Quanto a esses comentários, a obra realmente tem sido infeliz ao perpetuar um estereótipo para um objeto contemporâneo. Entretanto, o valor denunciativo não deixa de estar inserido tacitamente já que quando ela relata esse padrão social como uma chave para pensar o contemporâneo em que algumas pessoas pretas quando chegam a um status social procuram pares brancos como uma espécie de validação.


Isso obviamente entra em um debate complexo algo que não é minha vivência. No entanto, vale ressaltar que nem todo casal inter-racial é configurado dessa forma só por causa da experiência racial, uma vez que todos temos subjetividades únicas.

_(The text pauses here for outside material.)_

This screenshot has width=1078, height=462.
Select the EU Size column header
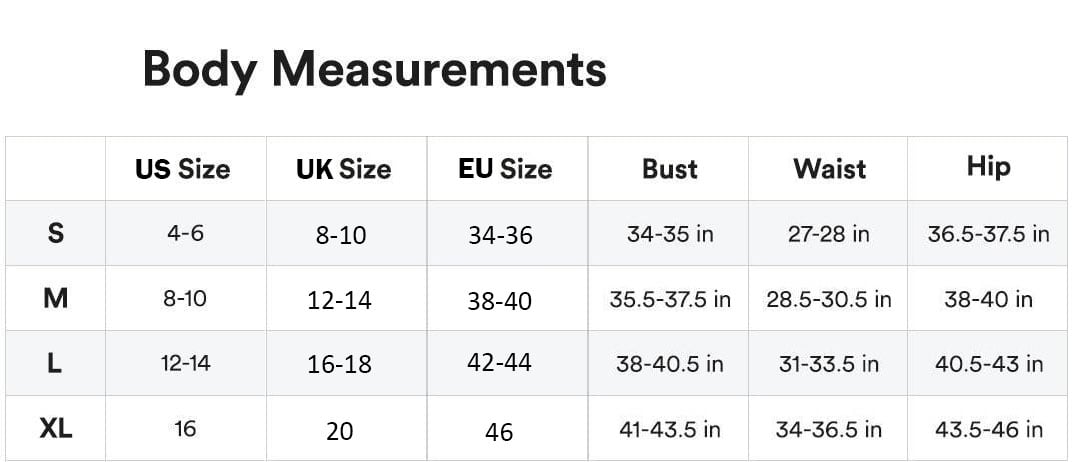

Esteticamente, “Coisa mais linda” se destaca pelas cores quentes e as paisagens do Rio de Janeiro. Sem contar a fidedignidade com o cenário e a indumentaria. Mas essa aproximação do real da época também foi assunto controverso, não ao que tange ao material, mas a exposição das vivencias como se não desse alternativa as personagens já que estamos no século XXI algumas coisas poderiam ter sido mudadas, uma espécie de reinvenção do passado já que o próprio passado é uma invenção.


Ao que tange esse conceito de invenção do passado estou compactuando com Roy Wagner em A invenção da cultura, o antropólogo entre muitas coisas diz que inventamos um passado através dos objetos a ele atribuído e das histórias passadas por gerações.


Portanto, retratar um tempo anterior em um objeto artístico sobre essa perspectiva é imaginar esse outro sobre a perspectiva do contexto cultura ao qual se engendra quando foi inventado. Nesse sentido, “Coisa Mais Linda” consegue ser feliz ao imaginar essa trama de mulheres empoderadas já que é algo que faz parte do século XXI, porém ao propagar estereótipos denuncia rachaduras no imaginário social construído que a obra de arte permite. Além de reforçar que valores sociais e enquadramentos de classe e raça persistem no contemporâneo.


Porém, é bom enfatizar que talvez essa não tenha sido a intenção do autor ou essa não seja a interpretação dos espectadores da série, mas é possível ler a contra pelo, para usar um termo Benjaminiano que grosso modo significa ler criticamente e tensionar os fatos e construções da obra de arte.


REFERÊNCIA:

WAGNER, Roy. A invenção da cultura. São Paulo, Cosac Naify, 2010.